* [SUPPLIED PASSAGE]:
------------------------------------------------------------------------

Ontario Regulation 178/12 made under the Pension Benefits Act (the “PBA Regulation”) includes a definition for “individual pension plan” (IPP). The treatment of such plans under the Pension Benefits Act (PBA) will be similar to that of designated plans. Both types of plans are likely to be put in place for executives or persons connected to the employer. Both designated plans and IPPs must comply with both the Income Tax Act (Canada)ITA and the PBA requirements.
Q1. How do I notify the Financial Services Commission of Ontario (FSCO) that the plan is an IPP?
FSCO has introduced a new Form - Form 1.2: Individual Pension Plan Certification
- to streamline its process to identify an IPP. The plan administrator completes and signs the form, certifying that the pension plan complies with Section 1.(1) of Regulation 909 of the PBA and meets the definition of an IPP under the Income Tax Act (ITA) for purposes of the PBA.
Subsequent to the filing of this certification, if it is determined that the plan is not an IPP, the plan administrator will be responsible for all filings, fees and penalties associated with the correct status of the pension plan in FSCO’s records and bringing all related filings and other PBA requirements up to date. -07/14
Q2. How will FSCO use the information collected in Form 1.2: Individual Pension Plan Certification Form?

------------------------------------------------------------------------

* [SET PROBLEM 1]: Repeat the individual pension plan passage word for word between "Subsequent to the" and "Plan Certification Form?", inclusive.

* [RECORDS FOR PROCESSING]:
------------------------------------------------------------------------

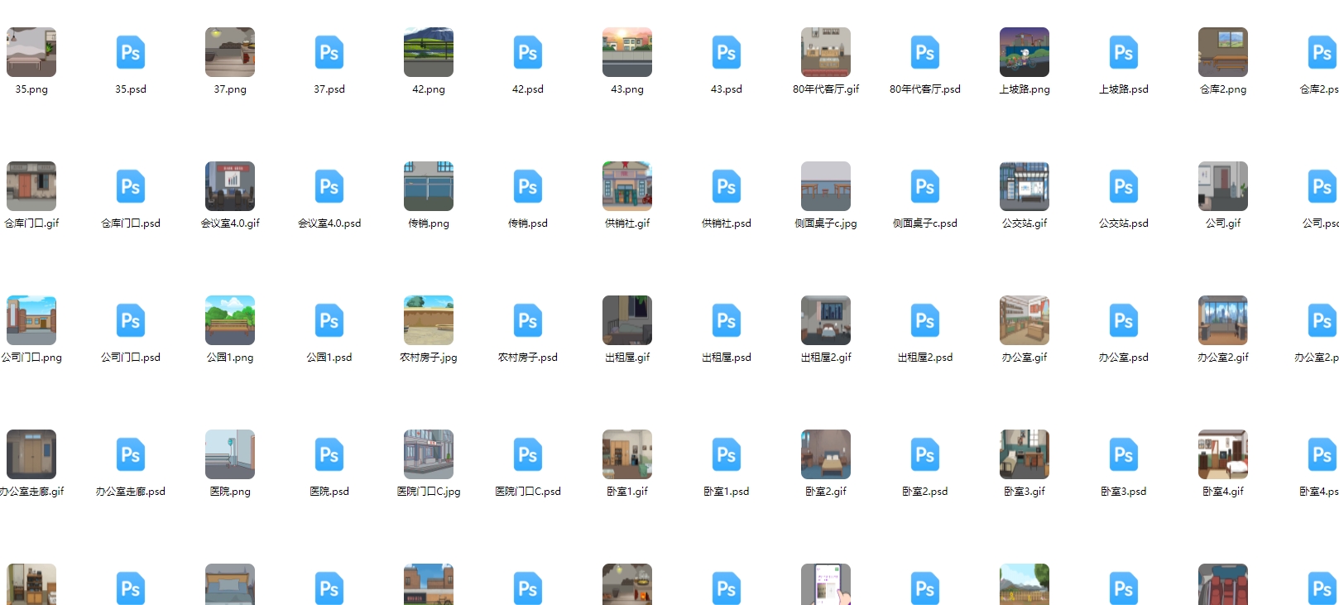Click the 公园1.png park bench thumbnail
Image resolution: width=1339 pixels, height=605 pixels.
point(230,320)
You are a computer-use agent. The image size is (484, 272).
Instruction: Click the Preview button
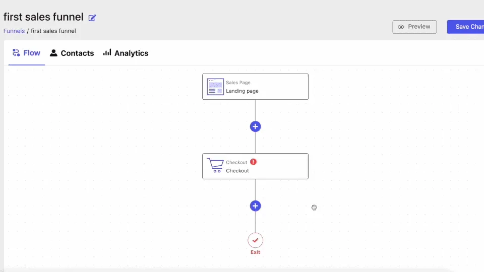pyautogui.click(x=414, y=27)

------------------------------------------------------------------------

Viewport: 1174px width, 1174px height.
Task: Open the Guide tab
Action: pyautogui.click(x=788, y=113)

------------------------------------------------------------------------

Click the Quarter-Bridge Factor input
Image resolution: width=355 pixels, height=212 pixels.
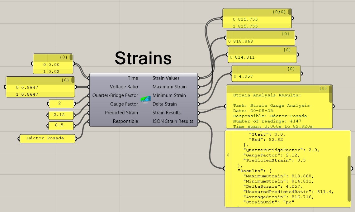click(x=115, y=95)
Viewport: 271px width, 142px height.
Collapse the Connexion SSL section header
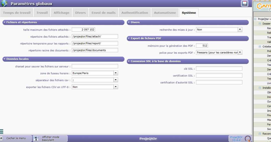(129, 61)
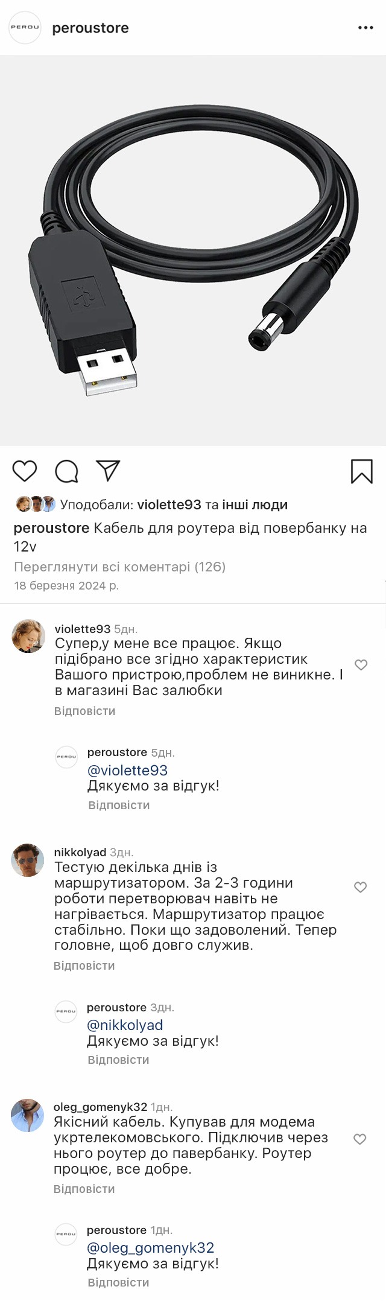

------------------------------------------------------------------------

* [SET PROBLEM 2]: Reproduce the records between the lines holding "Click the 公园1.png park bench thumbnail" and "pyautogui.click(x=414, y=27)", inclusive, and leave the pictures out of your answer.

* [WRITTEN ANSWER 1]:
Subsequent to the filing of this certification, if it is determined that the plan is not an IPP, the plan administrator will be responsible for all filings, fees and penalties associated with the correct status of the pension plan in FSCO’s records and bringing all related filings and other PBA requirements up to date. -07/14
Q2. How will FSCO use the information collected in Form 1.2: Individual Pension Plan Certification Form?

* [WRITTEN ANSWER 2]:
Click the 公园1.png park bench thumbnail
Image resolution: width=1339 pixels, height=605 pixels.
point(230,320)
You are a computer-use agent. The image size is (484, 272).
Instruction: Click the Preview button
pyautogui.click(x=414, y=27)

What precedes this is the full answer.